Staying fit and keeping active is vital at any age, but we all tend to put this to the bottom of the list as we get older. Family responsibilities take priority, then aches and pains may set in, and so we move less when in fact we should move more.
From the age of 35, your muscle mass declines and your metabolism starts to decrease. So if you still eat the same amount of calories, you could easily gain three pounds a year, which is 30 pounds over ten years! This puts more strain on your joints and your heart, so keeping a healthy weight is vital.

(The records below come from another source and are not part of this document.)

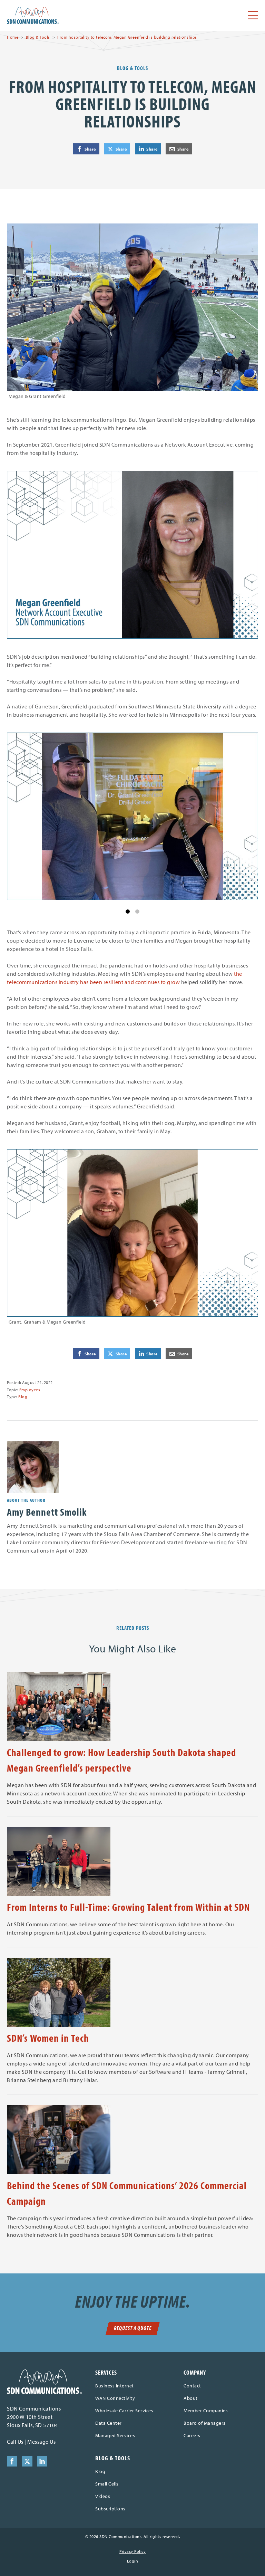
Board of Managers (205, 2423)
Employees (29, 1389)
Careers (192, 2435)
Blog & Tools (38, 37)
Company (195, 2372)
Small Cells (107, 2484)
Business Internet (114, 2386)
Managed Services (115, 2435)
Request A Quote (132, 2328)
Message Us (41, 2441)
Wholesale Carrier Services (124, 2410)
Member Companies (206, 2410)
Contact (192, 2386)
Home (12, 37)
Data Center (108, 2423)
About (191, 2398)
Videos (102, 2496)
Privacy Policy (132, 2551)
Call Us (15, 2441)
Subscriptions (110, 2509)
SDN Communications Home (33, 15)
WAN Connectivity (115, 2398)
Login (132, 2561)
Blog (22, 1396)
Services (106, 2372)
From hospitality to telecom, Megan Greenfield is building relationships (127, 37)
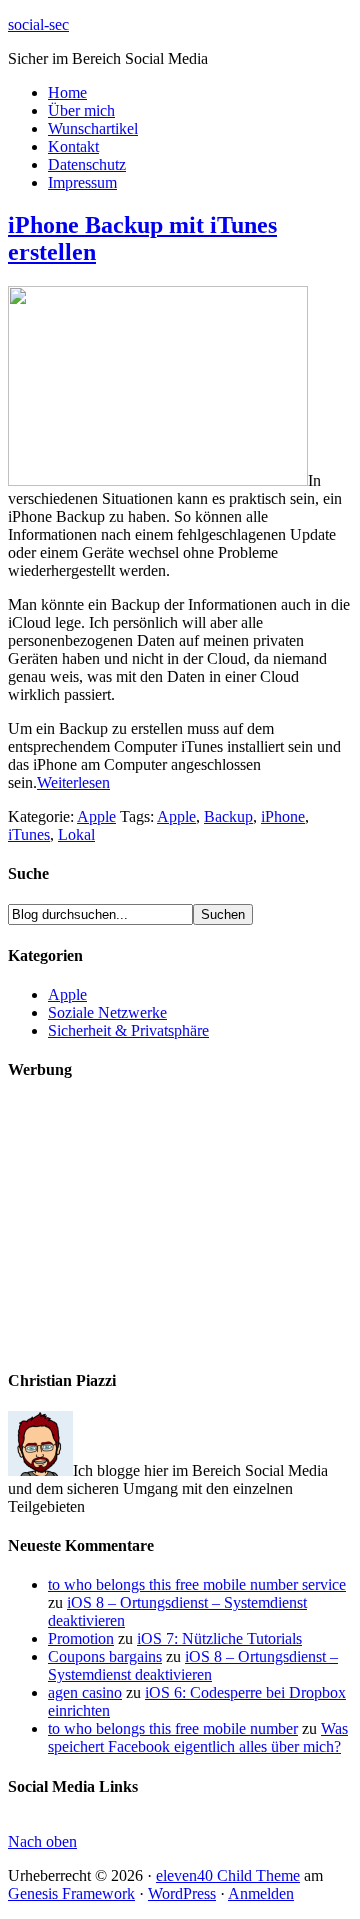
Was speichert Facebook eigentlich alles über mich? (198, 1737)
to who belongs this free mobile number (173, 1728)
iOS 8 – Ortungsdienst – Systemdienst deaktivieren (193, 1665)
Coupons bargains (105, 1656)
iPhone (283, 816)
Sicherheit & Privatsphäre (128, 1030)
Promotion (81, 1638)
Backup (228, 816)
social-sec (38, 24)
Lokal (76, 834)
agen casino (85, 1692)
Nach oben (42, 1841)
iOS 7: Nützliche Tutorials (219, 1638)
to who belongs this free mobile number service (197, 1584)
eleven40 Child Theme (228, 1875)
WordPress (182, 1893)
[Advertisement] (158, 1225)
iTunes (29, 834)
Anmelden (261, 1893)
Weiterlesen (73, 782)
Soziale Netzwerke (107, 1012)
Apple (96, 816)
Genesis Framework (71, 1893)
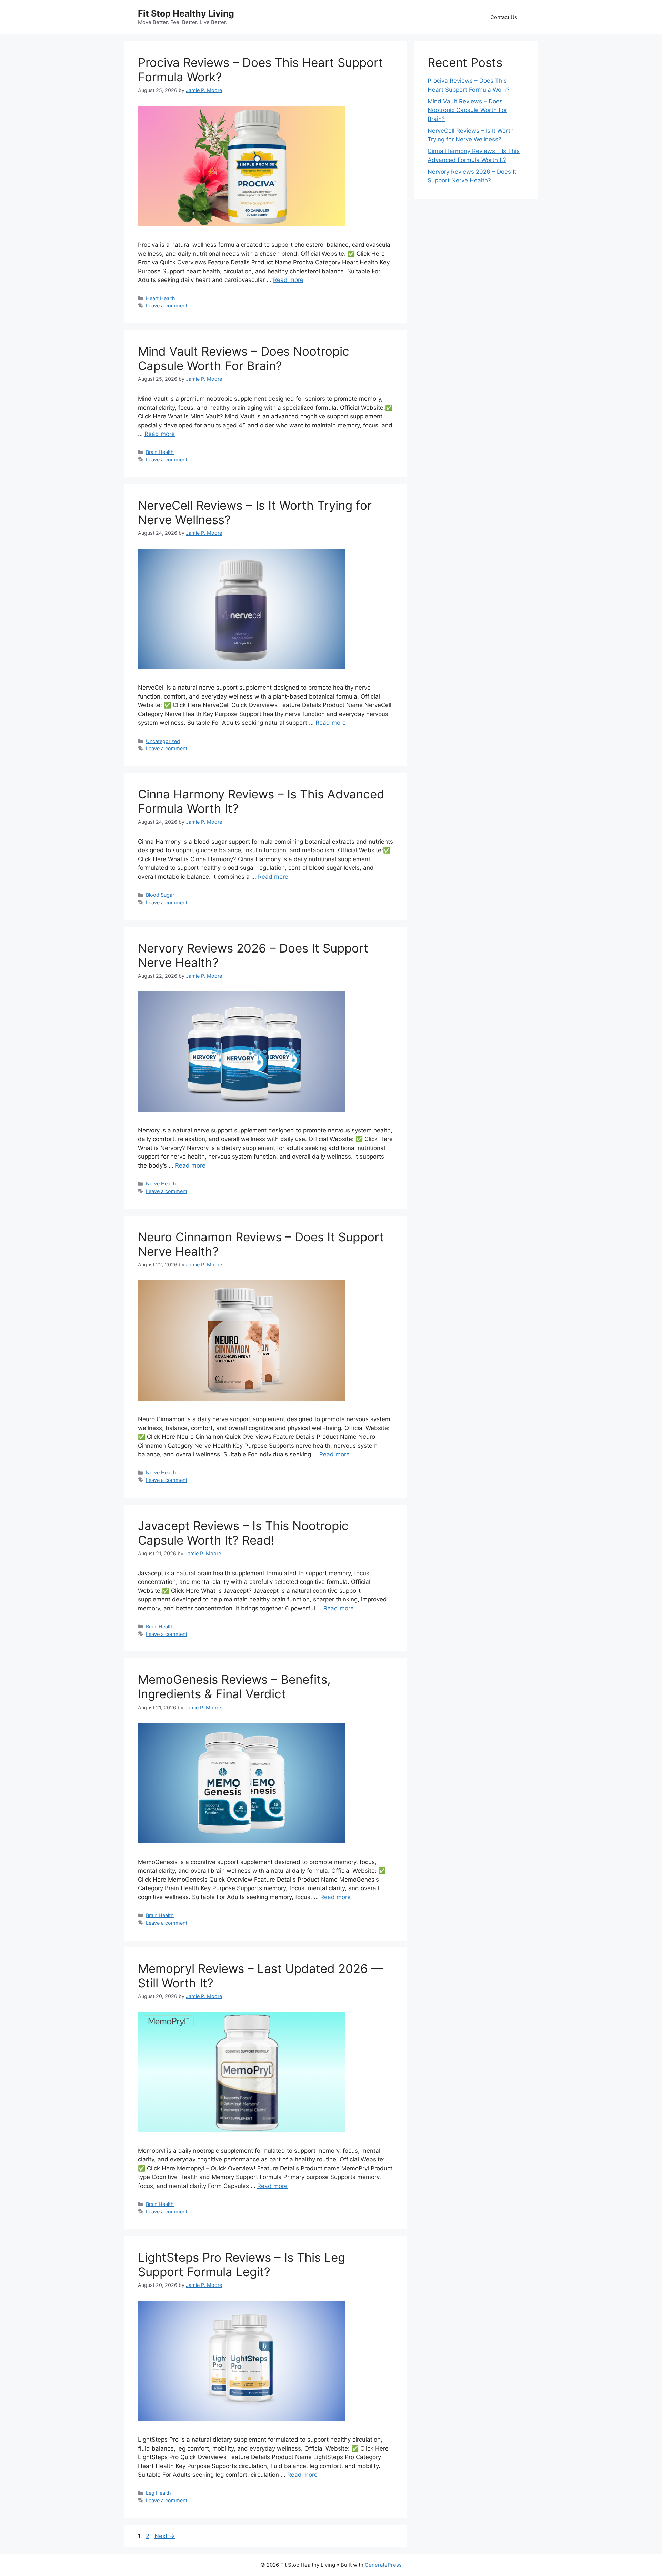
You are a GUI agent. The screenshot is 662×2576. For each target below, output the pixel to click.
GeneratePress (383, 2565)
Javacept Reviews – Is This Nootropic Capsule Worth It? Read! (243, 1532)
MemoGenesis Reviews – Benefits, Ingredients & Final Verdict (234, 1686)
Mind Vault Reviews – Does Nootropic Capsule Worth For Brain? (243, 358)
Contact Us (503, 17)
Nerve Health (161, 1184)
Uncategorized (163, 741)
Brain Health (160, 452)
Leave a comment (166, 305)
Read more (288, 279)
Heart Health (160, 298)
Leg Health (158, 2493)
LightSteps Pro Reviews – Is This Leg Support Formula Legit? (241, 2264)
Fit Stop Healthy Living (186, 13)
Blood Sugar (160, 895)
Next (164, 2536)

Ideally you need to combine exercises to improve your cardiovascular health, strength, mobility, and balance. Age should not be a barrier to trying new activities, and it’s never too late to start. Check out our tips to get you going.
In your 50s
Really focus on improving your heart health by doing aerobic exercise, which gets your heart rate up. This could include jogging or speed-walking, workout classes, cycling, or tennis. Choose something you enjoy and make sure you work at an intensity that makes you feel really warm and breathe harder. It’s worth getting a good pair of sneakers if you are walking or jogging to give you good support. Aim to do at least 150 minutes of moderate- to high-intensity exercise a week. That’s 30 minutes a day.
In your 60s
You need to include some weight-bearing exercises at least twice a week to combat the decline in bone density, especially post-menopause. Walking up and down stairs is really effective and can be done whatever the weather — but that only works for your legs. Carrying equally weighted bags of shopping can work for your upper body or standing press-ups against the wall will help strengthen your wrists and forearms. For resistance training to be effective, you need to build up gradually then increase the load so you keep challenging yourself. If you are working with weights, try to build up to do three sets of 10 repetitions before moving onto a heavier weight. Try to do 30 minutes of moderate-intensity exercise at least five times a week.
In your 70s
Exercising in water is a great way to add resistance to your workout without straining your joints. If you don’t enjoy swimming, you can simply walk in the water (try forward, backward, and sideways, too). Try exercise classes to improve your balance and stability such as Tai-Chi, yoga, and Pilates. If you find it difficult getting down onto the floor, try to improve your balance at home by standing at the kitchen sink, hold on for support, then raise your heels for five to 10 seconds. When you feel confident, try to do this with just fingertips touching the work surface and eventually without touching at all. Keep active for at least 20 minutes every day.
In your 80s and beyond
It’s really important not to sit down for long periods of time as this can lead to muscle loss and fatigue. One of the best exercises is simply getting up and down from a sturdy chair several times a day to keep your leg muscles strong, which can help with walking. Do some gentle stretching to keep your joints moving and help your mobility. Stay as active as possible and continue with any exercise you are used to. Just make sure you take a little extra time to warm up and build up intensity gradually. If you find it difficult to exercise for long enough on your feet, then try chair-based exercises as you can get a head-to-toe workout and still improve your muscle strength from a chair. Even doing 10 minutes twice a day will help you maintain mobility and independence.